[<prev] [next>] [<thread-prev] [day] [month] [year] [list]
Message-ID: <AANLkTikHVsRra=jUHsOzyjtA+=RJXtbgNtUBkcR8m+8q@mail.gmail.com>
Date: Fri, 14 Jan 2011 23:04:15 +1100
From: Nick Piggin <npiggin@...il.com>
To: Russell King <rmk@....linux.org.uk>
Cc: linux-kernel@...r.kernel.org, Nick Piggin <npiggin@...nel.dk>,
Linus Torvalds <torvalds@...ux-foundation.org>
Subject: Re: BUG: __d_rehash explodes on boot
On Fri, Jan 14, 2011 at 9:58 PM, Russell King <rmk@....linux.org.uk> wrote:
> __d_rehash is dereferencing an almost-NULL pointer on my ARM926.
> CONFIG_SMP=n and CONFIG_DEBUG_SPINLOCK=y.
>
> The faulting instruction is: strne r3, [r2, #4]

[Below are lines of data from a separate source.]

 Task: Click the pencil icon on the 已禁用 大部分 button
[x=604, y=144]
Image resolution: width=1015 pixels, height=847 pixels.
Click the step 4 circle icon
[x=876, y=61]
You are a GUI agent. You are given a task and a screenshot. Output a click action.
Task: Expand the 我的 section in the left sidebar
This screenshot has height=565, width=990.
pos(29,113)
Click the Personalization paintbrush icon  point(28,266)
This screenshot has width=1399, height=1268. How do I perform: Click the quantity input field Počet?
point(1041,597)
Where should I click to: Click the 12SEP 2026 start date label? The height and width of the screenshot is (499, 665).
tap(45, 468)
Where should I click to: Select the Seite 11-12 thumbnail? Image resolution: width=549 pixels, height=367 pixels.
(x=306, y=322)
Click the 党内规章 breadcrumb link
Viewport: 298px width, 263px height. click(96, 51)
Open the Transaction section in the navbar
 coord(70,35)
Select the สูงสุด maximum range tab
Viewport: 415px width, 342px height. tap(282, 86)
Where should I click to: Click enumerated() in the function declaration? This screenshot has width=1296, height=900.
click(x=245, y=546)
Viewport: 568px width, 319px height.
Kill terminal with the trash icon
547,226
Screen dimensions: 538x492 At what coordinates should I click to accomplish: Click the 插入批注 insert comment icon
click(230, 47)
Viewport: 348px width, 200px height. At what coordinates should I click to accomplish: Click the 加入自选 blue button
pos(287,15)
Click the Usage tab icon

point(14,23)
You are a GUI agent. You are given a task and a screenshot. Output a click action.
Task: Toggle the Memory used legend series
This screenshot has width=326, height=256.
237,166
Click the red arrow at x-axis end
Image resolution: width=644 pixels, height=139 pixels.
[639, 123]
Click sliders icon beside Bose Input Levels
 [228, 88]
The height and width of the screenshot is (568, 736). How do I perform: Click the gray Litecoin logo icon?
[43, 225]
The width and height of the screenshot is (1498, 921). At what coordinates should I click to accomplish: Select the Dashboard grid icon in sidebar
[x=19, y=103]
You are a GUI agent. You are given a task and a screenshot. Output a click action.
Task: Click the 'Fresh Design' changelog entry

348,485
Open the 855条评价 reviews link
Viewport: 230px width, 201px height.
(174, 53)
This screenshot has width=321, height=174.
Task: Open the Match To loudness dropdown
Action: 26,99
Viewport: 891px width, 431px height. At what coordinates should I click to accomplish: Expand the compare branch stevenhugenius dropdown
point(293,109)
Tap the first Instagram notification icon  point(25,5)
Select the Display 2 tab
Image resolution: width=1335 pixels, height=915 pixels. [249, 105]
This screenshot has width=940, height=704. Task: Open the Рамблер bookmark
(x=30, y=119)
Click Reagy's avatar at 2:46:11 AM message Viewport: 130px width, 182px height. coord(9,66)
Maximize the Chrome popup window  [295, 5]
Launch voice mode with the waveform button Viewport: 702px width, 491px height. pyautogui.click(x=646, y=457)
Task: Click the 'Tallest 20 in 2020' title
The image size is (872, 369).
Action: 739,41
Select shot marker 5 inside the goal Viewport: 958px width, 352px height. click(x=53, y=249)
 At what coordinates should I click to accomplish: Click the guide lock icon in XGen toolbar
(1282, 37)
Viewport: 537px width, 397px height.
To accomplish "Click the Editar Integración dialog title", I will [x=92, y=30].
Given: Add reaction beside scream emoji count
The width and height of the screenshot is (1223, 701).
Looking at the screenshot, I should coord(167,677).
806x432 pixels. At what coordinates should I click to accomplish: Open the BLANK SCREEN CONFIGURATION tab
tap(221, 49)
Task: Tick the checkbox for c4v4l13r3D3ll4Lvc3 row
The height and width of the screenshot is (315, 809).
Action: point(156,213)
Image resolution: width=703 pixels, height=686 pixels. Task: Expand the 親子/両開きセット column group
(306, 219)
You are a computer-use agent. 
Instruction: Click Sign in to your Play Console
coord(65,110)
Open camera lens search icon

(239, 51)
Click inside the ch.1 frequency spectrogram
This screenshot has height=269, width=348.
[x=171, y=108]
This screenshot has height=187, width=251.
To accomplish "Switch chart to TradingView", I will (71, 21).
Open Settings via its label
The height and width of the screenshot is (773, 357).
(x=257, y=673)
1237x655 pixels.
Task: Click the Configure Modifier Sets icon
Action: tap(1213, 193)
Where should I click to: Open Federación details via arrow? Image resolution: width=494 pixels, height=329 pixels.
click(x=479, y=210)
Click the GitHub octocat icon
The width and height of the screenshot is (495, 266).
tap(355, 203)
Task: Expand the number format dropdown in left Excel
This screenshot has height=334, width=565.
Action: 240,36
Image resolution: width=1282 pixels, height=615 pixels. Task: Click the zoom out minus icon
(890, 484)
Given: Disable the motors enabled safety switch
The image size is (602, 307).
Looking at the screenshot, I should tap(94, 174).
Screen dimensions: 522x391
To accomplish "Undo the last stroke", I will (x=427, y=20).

> and as can be seen from the register dump below, r2 is 0x00000001, hence
> the faulting 0x00000005 address.
>
> __d_rehash is essentially:
>
> spin_lock_bucket(b);
> entry->d_flags &= ~DCACHE_UNHASHED;
> hlist_bl_add_head_rcu(&entry->d_hash, &b->head);
> spin_unlock_bucket(b);
>
> which is:
>
> bit_spin_lock(0, (unsigned long *)&b->head.first);
> entry->d_flags &= ~DCACHE_UNHASHED;
> hlist_bl_add_head_rcu(&entry->d_hash, &b->head);
> __bit_spin_unlock(0, (unsigned long *)&b->head.first);
>
> bit_spin_lock(0, ptr) sets bit 0 of *ptr, in this case b->head.first if
> CONFIG_SMP or CONFIG_DEBUG_SPINLOCK is set:
>
> #if defined(CONFIG_SMP) || defined(CONFIG_DEBUG_SPINLOCK)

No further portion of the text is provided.